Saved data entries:
= = = =

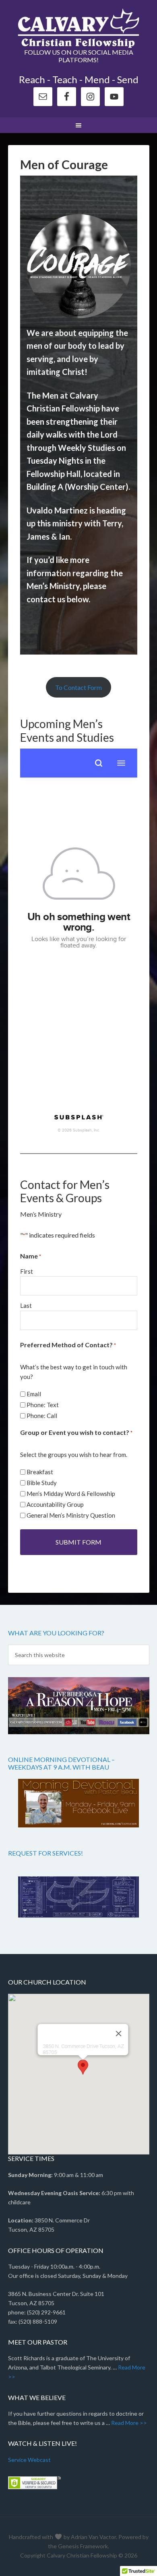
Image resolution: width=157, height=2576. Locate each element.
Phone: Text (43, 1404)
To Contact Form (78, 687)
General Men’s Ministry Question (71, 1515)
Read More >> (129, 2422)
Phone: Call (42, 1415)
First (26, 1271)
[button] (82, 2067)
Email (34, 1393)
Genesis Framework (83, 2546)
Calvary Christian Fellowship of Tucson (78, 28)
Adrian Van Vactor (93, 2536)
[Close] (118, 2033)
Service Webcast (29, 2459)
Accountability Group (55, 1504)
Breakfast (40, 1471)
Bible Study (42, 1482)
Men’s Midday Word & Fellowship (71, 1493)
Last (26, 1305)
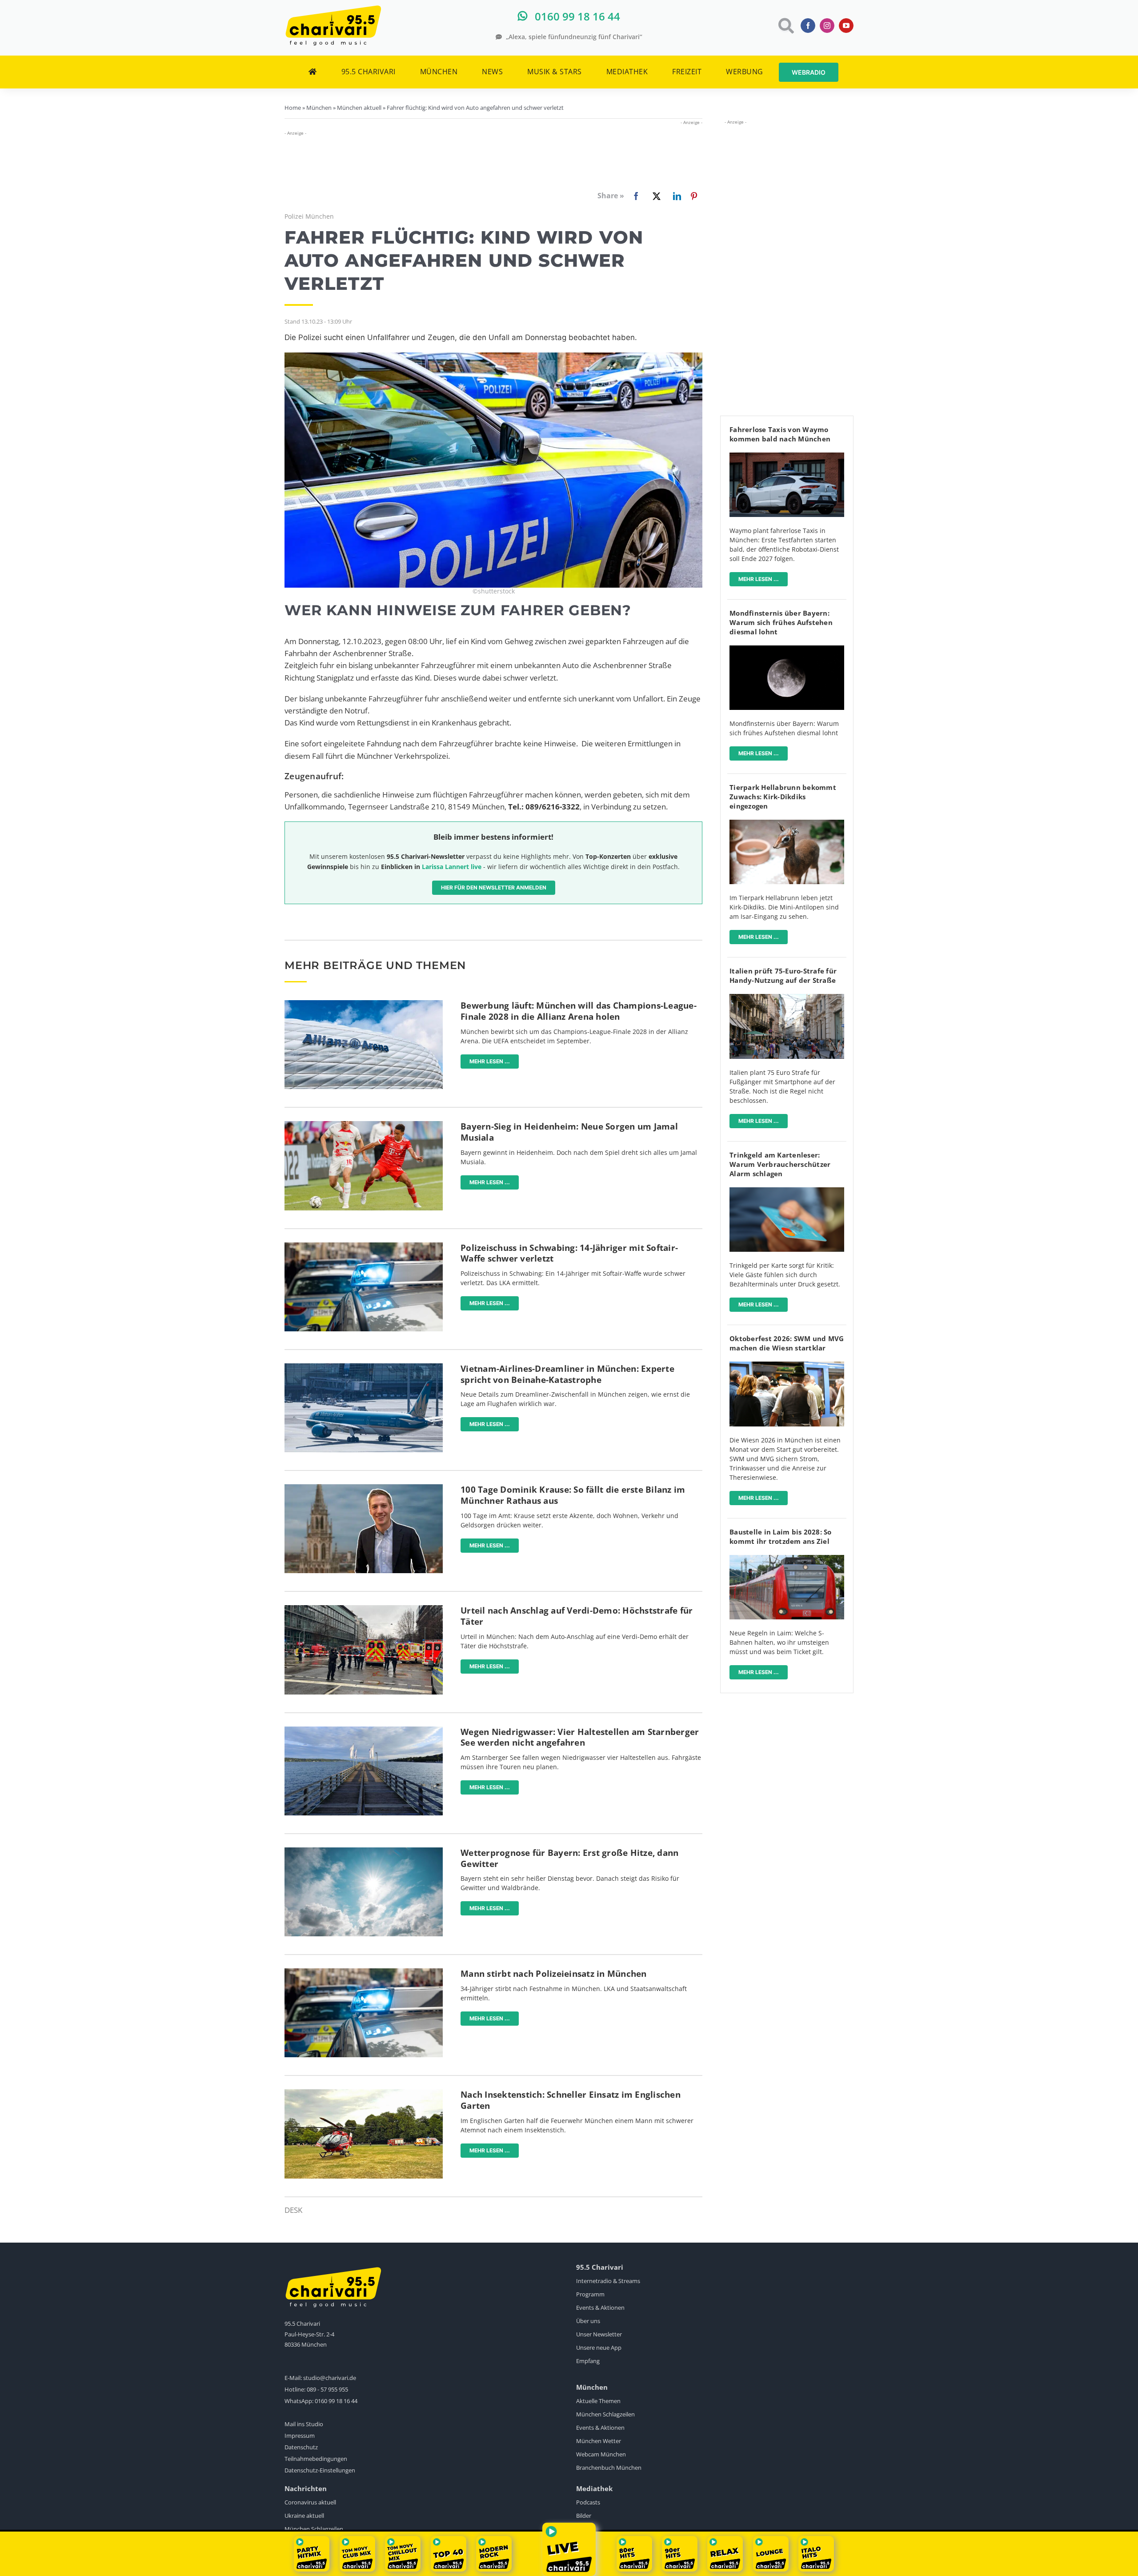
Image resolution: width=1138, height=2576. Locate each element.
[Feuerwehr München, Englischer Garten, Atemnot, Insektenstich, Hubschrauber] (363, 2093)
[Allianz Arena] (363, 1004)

= = = =

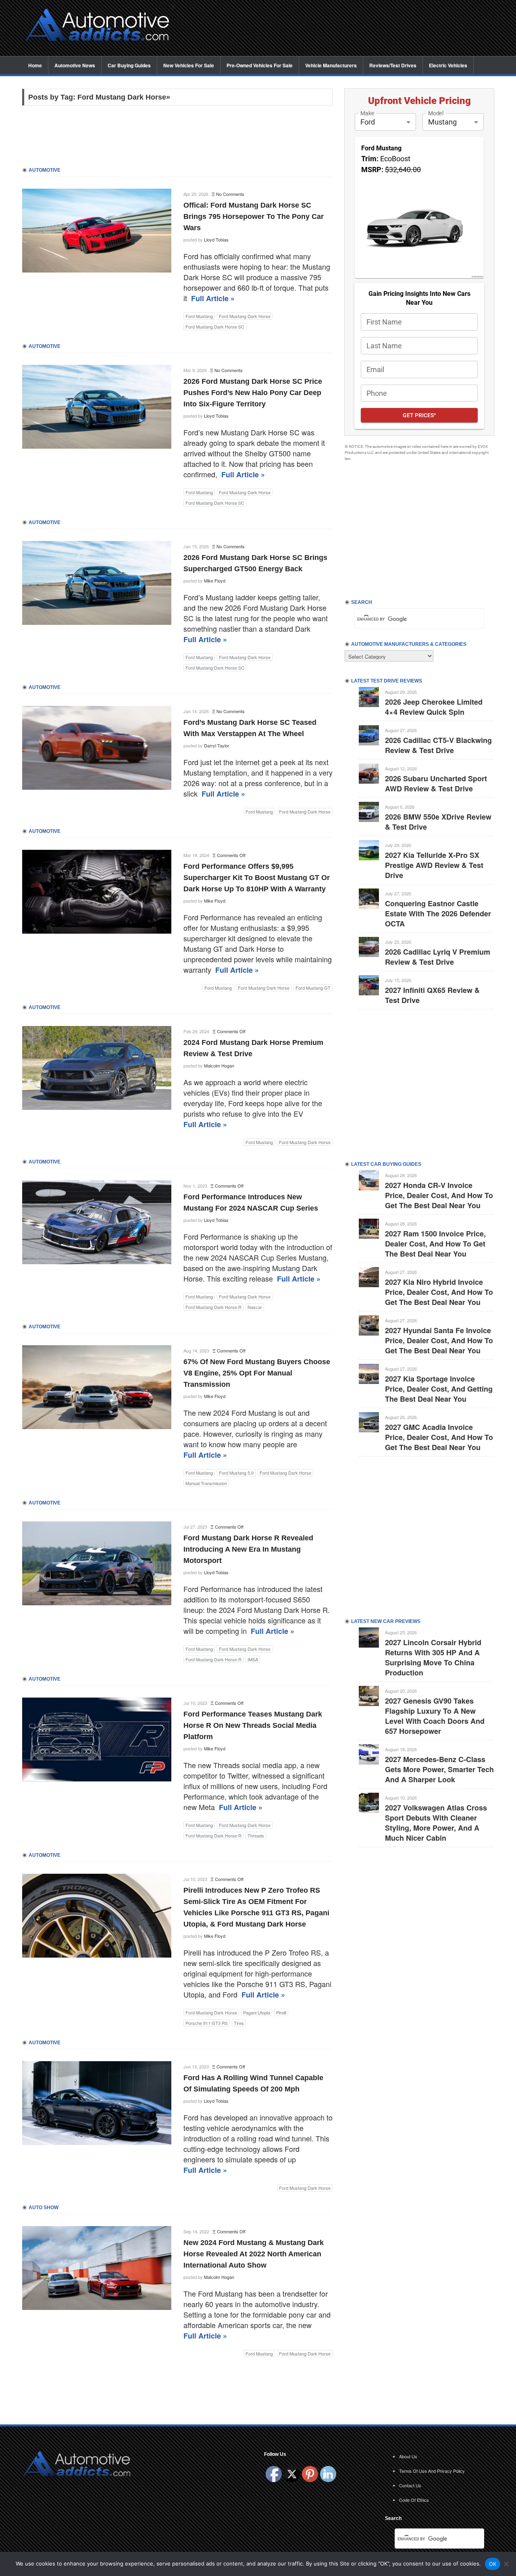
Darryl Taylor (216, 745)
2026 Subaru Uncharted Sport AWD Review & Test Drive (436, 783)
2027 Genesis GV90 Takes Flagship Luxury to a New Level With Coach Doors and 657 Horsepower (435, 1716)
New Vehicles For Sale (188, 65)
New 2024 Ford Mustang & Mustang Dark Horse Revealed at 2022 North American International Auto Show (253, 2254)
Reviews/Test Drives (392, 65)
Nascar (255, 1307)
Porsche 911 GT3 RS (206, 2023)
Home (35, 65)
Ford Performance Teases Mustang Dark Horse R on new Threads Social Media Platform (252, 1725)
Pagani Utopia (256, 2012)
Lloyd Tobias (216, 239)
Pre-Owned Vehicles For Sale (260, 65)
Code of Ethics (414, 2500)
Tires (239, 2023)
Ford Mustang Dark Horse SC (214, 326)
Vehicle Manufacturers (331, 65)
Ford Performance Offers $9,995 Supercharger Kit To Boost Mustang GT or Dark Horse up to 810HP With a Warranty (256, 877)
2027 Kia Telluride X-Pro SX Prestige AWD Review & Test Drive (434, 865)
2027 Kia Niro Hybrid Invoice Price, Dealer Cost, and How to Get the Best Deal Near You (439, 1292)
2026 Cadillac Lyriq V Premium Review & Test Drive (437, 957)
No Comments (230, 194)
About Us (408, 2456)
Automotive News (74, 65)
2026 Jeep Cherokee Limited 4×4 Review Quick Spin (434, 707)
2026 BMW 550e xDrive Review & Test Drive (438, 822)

= = = =

• _Task to carry out_
If a line of the data contains the word "With", it should be counted; state the total and nothing more.

• _Completed task_
2